新規質量分析法とレーザー分解法を応用した実験手法を用いて、エアロゾルと塩素原子(Cl)の不均一反応のメカニズムを解明する。ネブライザーを用いて、液体のエアロゾルを発生させる。塩素ガス(Cl2)に355nmのパルスレーザー光を照射することで、気体のClを発生させ、エアロゾルの気液界面において不均一反応を起こす。気液界面に生成する成分を質量分析計で検出することで、その反応機構を明らかにする。

研究の性格

  • 主たるもの:基礎科学研究
  • 従たるもの:技術開発・評価

全体計画

新規質量分析法とレーザー分解法を組み合わせた実験手法を用いて、エアロゾルと塩素原子の不均一反応のメカニズムを解明する。

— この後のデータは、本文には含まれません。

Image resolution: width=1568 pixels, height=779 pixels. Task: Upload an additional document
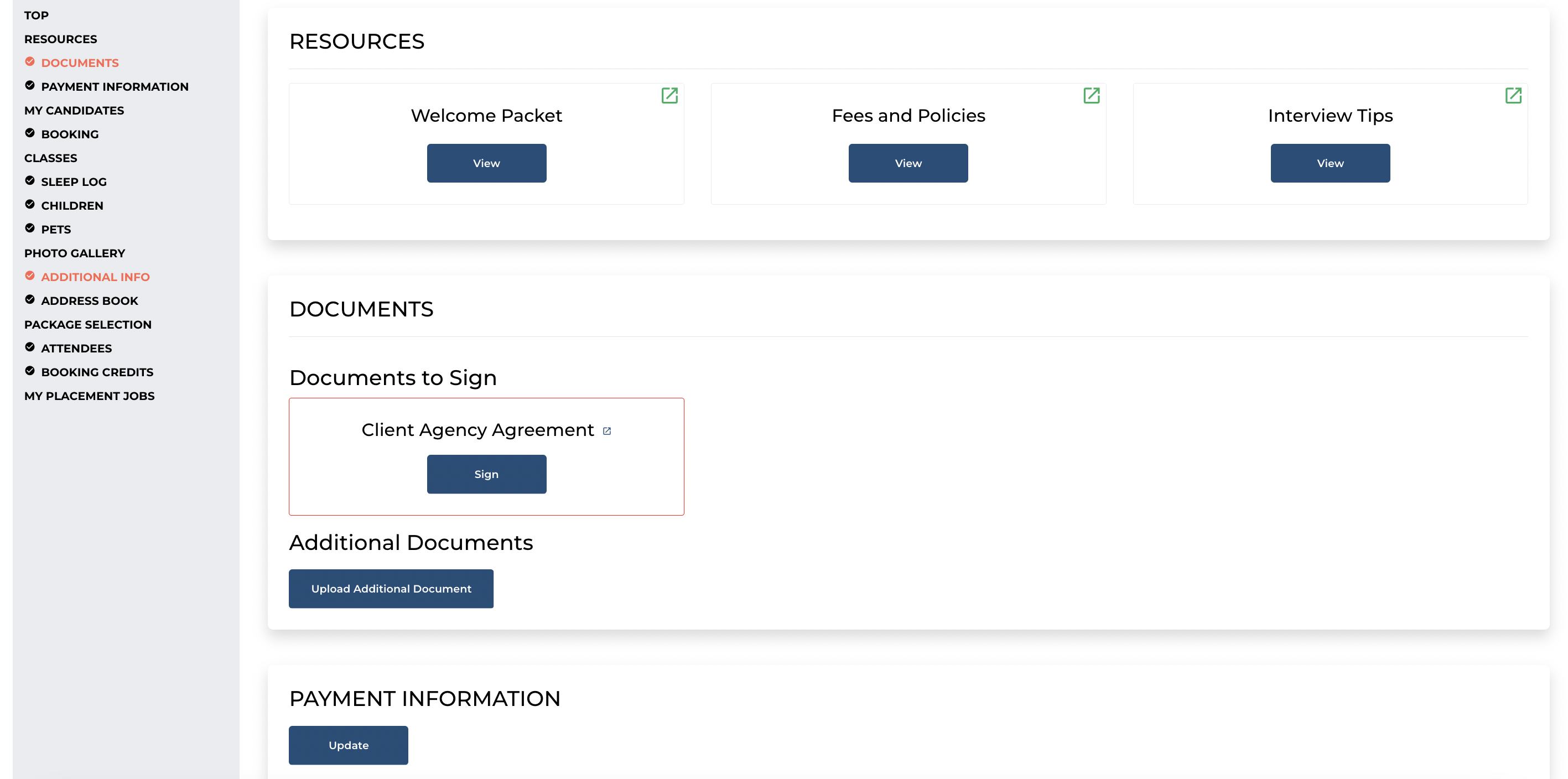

ネブライザーを用いて、チャンバー内に液体のエアロゾルを発生させる。その垂直方向から塩素ガス(Cl2)を吹き付け、同時にYAGレーザーの3倍波である355nmのパルスレーザー光を照射し、気体の塩素原子(Cl)を発生させる。Clと液体のエアロゾルの成分が気液界面において不均一反応を起こす。気液界面に生成する成分を質量分析計で検出することで、その反応機構を明らかにする。1年目は、海洋起源エアロゾルをターゲットにして、液体エアロゾルの成分としてジメチルスルホキシド、臭化ナトリウム、ヨウ化ナトリウムを用いる。2年目は、人為起源エアロゾルをターゲットにして、液体エアロゾルの成分として安息香酸を用いる。本提案研究が完成すると塩素原子による自然起源・人為起源エアロゾルの不均一酸化過程が初めて明らかになり、大気モデルへの取り込みなどの大きな成果が見込まれる。

今年度の研究概要

今年度は、海洋起源エアロゾルをターゲットにして、液体のエアロゾルの成分としてジメチルスルホキシド(DMSO)、臭化ナトリウム、ヨウ化ナトリウムを用いる。DMSOは海洋上の植物プランクトンから放出されるジメチルスルフィド(DMS)が大気中で酸化されることで生成し、その大部分が水溶性のエアロゾルに取り込まれる。液体のDMSOは塩素原子の不均一反応によって硫酸やメタンスルホン酸に変換されていくことが予想される。これらの酸は雲の凝結核となる重要な化合物であり、その生成ルートを詳細に解明できれば、将来の気候変動予測や海洋エアロゾルの環境動態の理解に大きく貢献できる。